→ TAREFAS A CUMPRIR
**A)** Diga se cada afirmação concorda com o texto sobre a história das bibliotecas, respondendo sim ou não e citando literalmente as palavras do texto que decidem. (i) A primeira biblioteca de que se tem notícia ficava em Tebas, no Egito. (ii) Os gregos foram os primeiros a guardar seus livros. (iii) Nas bibliotecas do faraó, os rolos de papiro ficavam em estantes.
**B)** Segundo o texto sobre a história das bibliotecas, o que designa a palavra grega thèke?
**C)** Por favor, continue o texto sobre a história das bibliotecas a partir da última frase apresentada.

→ TRECHO DO DOCUMENTO
/---
Em
português, espanhol e italiano, biblioteca. Em francês, bibliothèque. Em
alemão, bibliothek. Em inglês, bibliotec ou library. Em
toda a parte, o símbolo por excelência da história e da cultura. No começo, os
livros eram rolos ou tabuinhas, e sacerdotes os guardiães das bibliotecas.
Depois da invenção da imprensa e com a secularização da cultura, os livros se
multiplicam ao infinito e até surge uma ciência, a biblioteconomia, para
organizá-los e permitir que milhões de pessoas possam usufruir de seu conteúdo.
Fraca
é a memória dos povos. Mas os povos conhecem essa fraqueza e tratam de
remediá-la, documentando sua história, suas crenças, suas leis, suas esperanças
— tudo enfim que constitui a marca de sua existência, a cultura e a civilização
que construíram.
E
assim se deu que as primeiras sociedades letradas aprenderam a guardar os
produtos de sua vida espiritual, “para o alento das gerações vindouras”, como
dizem os historiadores mais dados à retórica. E assim nasceu o que os gregos
antigos chamavam bibliothèke.
Em
grego, biblos designa a parte da planta do papiro com que se fazia o
material escrita — livro, diríamos hoje —; thèke é tudo o que
serve para guardar — caixa, em última análise. Por extensão, bibliothèke
passou a indicar o lugar onde se guardam livros. E o nome, com pequenas
variações, vale até hoje na maior parte das línguas.
Rolos egípcios, tábuas assírias
Mas
não foram os gregos os primeiros a guardar seus livros. E as primeiras
bibliotecas não continham livros, mas tabuinhas de argila, cacos de cerâmica,
rolos de papiro ou pergaminho, conforme o povo e a época. Como hoje, a
biblioteca moderna contém, além dos livros, publicações periódicas de todo
gênero: mapas, impressos, manuscritos, fotografias, diapositivos, filmes,
microfilmes, gravações em disco e fita, etc.
Tebas,
no Egito, abrigou a primeira biblioteca de que se tem notícia. Época: 3 300
anos atrás. Construtor: o faraó Ramsés II. Pelo menos é o que informa Diodoro
da Sicília, historiador grego que viveu um século antes de Cristo. Na porta do
edifício não estava escrito, como alguém poderia supor, "Biblioteca
Pública Ramsés II", mas "Tesouro dos Remédios da Alma", o que dá
bem a medida da importância atribuída pelos egípcios a seus escritos.
Não
havendo livros, não havia estantes. Os rolos de papiro cheios de hieróglifos
alguns — medindo até 50 m de comprimento — ficavam dentro de jarras. E os
bibliotecários do faraó aí ficavam para sempre, tanto que suas sepulturas foram
encontradas pelos arqueólogos junto a urnas e papiros.
\---
→ TRECHO DE DADOS
/---
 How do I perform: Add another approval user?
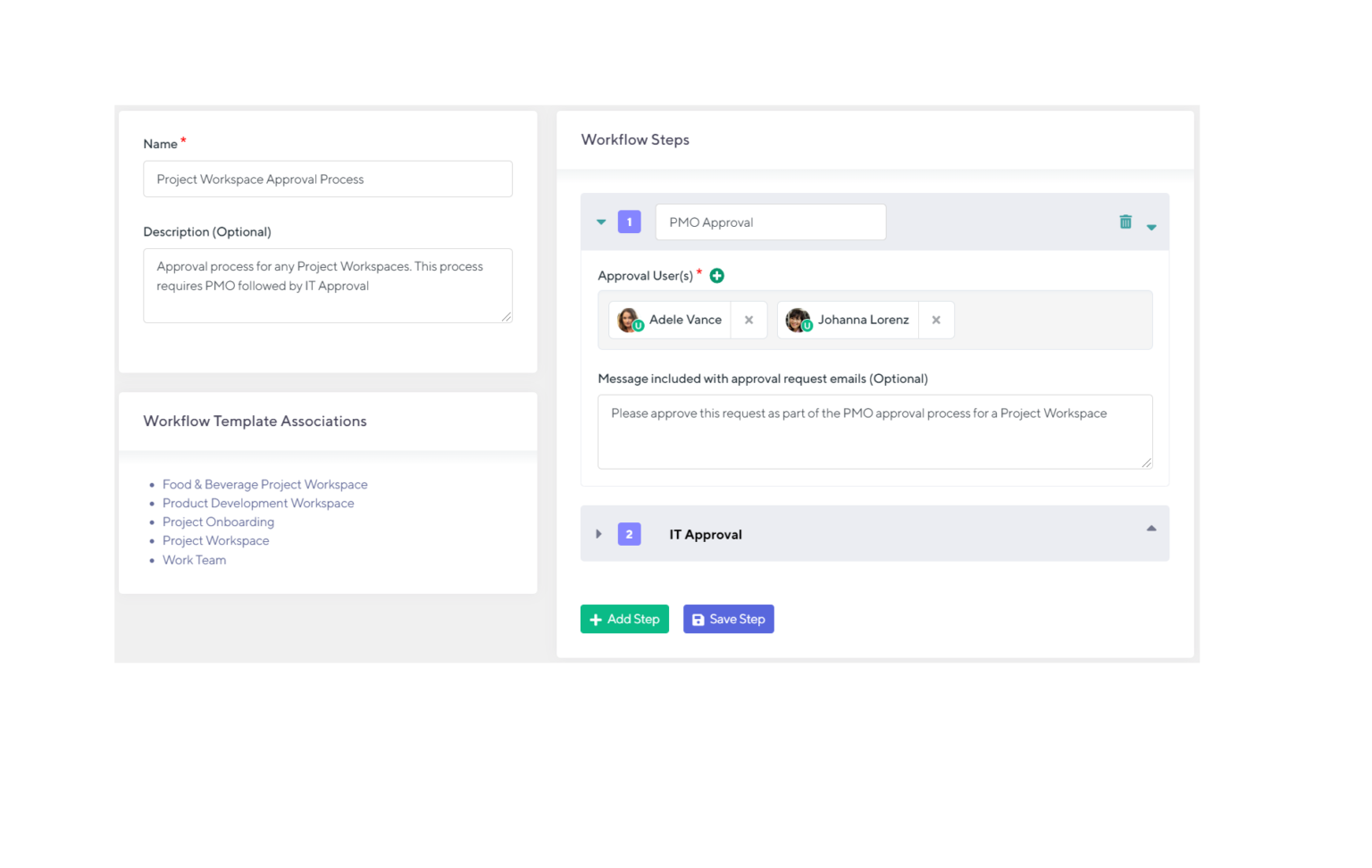(716, 275)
\---
→ RESPOSTAS DADAS
**A)**
(i) Sim: "Tebas, no Egito, abrigou a primeira biblioteca de que se tem notícia."
(ii) Não: "Mas não foram os gregos os primeiros a guardar seus livros."
(iii) Não: "Não havendo livros, não havia estantes."

**B)** Tudo o que serve para guardar; em última análise, uma caixa.

**C)**
Um
desses papiros narra a história de um marinheiro náufrago, espécie de “Robinson
Crusoe” à egípcia. A maioria — os gregos chegaram a contar 35 525 papiros — era
de caráter religioso e científico e sua coleção tinha até um nome especial — “Toth”.
Os
egípcios, porém, não detinham o monopólio bibliotecário na antiguidade. Os
assírios possuíam coleções de cerca de 30 mil tabuinhas com inscrições em
letras cuneiformes. Compreendiam fórmulas mágicas, textos litúrgicos, poemas,
cartas, documentos comerciais, crônicas militares e uma autobiografia do
proprietário o rei Assurbanípal (669-625 a.C.). Algumas advertiam os eventuais
leitores menos honestos: “Que Assur e Belit (deuses assírios) castiguem com sua
ira aquele que ousar levar esta tabuinha e que seu nome e sua lembrança sejam
apagados da face da Terra.” Outras informavam solenemente: “Eu, o grande
Assurbanípal, rei poderoso, estudei essa tabuinha e guardei-a em meu palácio.”
Hoje, alguns desses “livros” estão no Museu Britânico. Assur e Belit não
puniram Austen Layard, o arqueólogo que em 1854 escavou as ruínas da biblioteca
do grande rei, levando as tabuinhas à Inglaterra.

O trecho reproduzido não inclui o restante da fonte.